The first thing that can catch your attention is how close the two experiments with reduced dataset are, considering that with one we have 4 features (M.I.) and with the other 10 (PCA), especially observing the memory. As discussed in the last section, it is not clear to me the reason for that, but still interesting. But we achieved our goal: the memory had a significant reduction and the execution time also, permitting the Raspberry Pi to execute the model without wasting all of its resources.
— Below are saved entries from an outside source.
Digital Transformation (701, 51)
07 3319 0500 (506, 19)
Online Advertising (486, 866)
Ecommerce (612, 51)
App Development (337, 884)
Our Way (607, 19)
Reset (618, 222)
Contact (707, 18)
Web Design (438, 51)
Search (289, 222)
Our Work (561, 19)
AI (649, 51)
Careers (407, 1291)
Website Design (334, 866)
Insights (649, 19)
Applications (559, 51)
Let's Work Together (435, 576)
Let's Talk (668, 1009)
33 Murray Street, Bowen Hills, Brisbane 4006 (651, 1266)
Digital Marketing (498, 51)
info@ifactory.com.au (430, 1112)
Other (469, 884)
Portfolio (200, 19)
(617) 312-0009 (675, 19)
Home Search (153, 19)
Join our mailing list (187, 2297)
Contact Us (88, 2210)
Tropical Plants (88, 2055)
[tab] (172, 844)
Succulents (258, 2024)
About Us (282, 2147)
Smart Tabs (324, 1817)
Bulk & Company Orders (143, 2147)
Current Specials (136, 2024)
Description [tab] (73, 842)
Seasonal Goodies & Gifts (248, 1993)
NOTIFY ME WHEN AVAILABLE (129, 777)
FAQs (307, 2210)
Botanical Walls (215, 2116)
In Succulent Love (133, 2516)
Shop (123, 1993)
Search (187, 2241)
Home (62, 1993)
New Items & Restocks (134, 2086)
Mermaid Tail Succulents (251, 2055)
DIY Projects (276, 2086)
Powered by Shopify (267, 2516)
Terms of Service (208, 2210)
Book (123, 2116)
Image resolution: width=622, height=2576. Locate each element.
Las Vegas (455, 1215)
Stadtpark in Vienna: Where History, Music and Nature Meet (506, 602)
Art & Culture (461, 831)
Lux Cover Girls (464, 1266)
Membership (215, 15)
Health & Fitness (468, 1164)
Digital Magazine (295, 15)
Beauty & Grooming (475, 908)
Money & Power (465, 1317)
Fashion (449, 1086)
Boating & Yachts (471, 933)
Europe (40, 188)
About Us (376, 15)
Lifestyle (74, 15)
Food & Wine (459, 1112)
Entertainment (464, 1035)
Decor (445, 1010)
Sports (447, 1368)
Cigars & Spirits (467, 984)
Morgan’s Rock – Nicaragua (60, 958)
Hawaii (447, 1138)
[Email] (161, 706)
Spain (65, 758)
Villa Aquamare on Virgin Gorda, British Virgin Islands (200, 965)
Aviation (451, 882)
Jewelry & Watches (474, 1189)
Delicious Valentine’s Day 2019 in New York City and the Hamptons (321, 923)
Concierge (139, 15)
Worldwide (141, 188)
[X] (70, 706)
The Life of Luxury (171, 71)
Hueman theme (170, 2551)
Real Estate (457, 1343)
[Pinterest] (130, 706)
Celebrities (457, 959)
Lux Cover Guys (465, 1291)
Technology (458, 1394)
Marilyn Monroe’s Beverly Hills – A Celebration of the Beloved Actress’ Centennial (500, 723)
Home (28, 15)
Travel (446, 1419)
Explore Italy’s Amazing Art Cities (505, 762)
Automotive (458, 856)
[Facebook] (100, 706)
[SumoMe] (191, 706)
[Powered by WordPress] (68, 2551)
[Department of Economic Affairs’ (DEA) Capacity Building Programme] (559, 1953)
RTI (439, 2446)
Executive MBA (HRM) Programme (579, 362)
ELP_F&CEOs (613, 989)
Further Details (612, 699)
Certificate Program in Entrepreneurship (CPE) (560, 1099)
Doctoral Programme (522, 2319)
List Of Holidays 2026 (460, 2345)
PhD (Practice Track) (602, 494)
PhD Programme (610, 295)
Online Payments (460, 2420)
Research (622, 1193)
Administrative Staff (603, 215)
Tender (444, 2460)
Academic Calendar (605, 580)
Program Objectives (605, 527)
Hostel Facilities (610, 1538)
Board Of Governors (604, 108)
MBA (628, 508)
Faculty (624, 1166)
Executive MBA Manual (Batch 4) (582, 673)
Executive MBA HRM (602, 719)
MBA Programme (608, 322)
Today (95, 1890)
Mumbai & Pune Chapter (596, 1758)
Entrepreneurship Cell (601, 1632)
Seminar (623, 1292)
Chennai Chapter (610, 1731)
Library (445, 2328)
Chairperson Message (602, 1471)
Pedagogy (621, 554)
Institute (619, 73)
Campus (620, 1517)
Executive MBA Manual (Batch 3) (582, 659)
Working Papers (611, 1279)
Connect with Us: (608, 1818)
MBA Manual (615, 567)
For comparison, we achieved 98.73% of accuracy with the original dataset, a value very close to the ones we observed above. For the other metrics, we achieved 75.49% of recall and 71.85% of precision. They are better than the ones we observed before, but considering that here we have all of our data in its original form (or, at least, the first four files of the dataset), they could be even better, especially considering the criticality of network traffic classification.

Next steps

After these experiments, we have a better understanding of the expected computational performance of a hardware-limited device dealing with network traffic data and ML models, even without much to discuss about the impacts on accuracy with the techniques considered. Focusing on this performance analysis, we saw that the improvement on hardware had a meaningful impact, but it is not clear if this is something that affects the whole process: we are performing both the training and inference, are both of them being significantly affected? Our next step will be in this direction, performing only the inference on the Raspberry Pi and the model training on a central machine, understanding if this leads to gains for the low-performance computer. We already proposed this in last post, the idea of distributed inference, we will discuss it in the next post.

This post was made as a record of the progress of the research project “DDoS Detection in the Internet of Things using Machine Learning Methods with Retraining”, supervised by professor Daniel Batista, BCC - IME - USP. Project supported by the São Paulo Research Foundation (FAPESP), process nº 2024/10240-3. The opinions, hypothesis and conclusions or recommendations expressed in this material are those of the author and do not necessarily reflect the views of FAPESP.

This post is licensed under CC BY 4.0 by the author.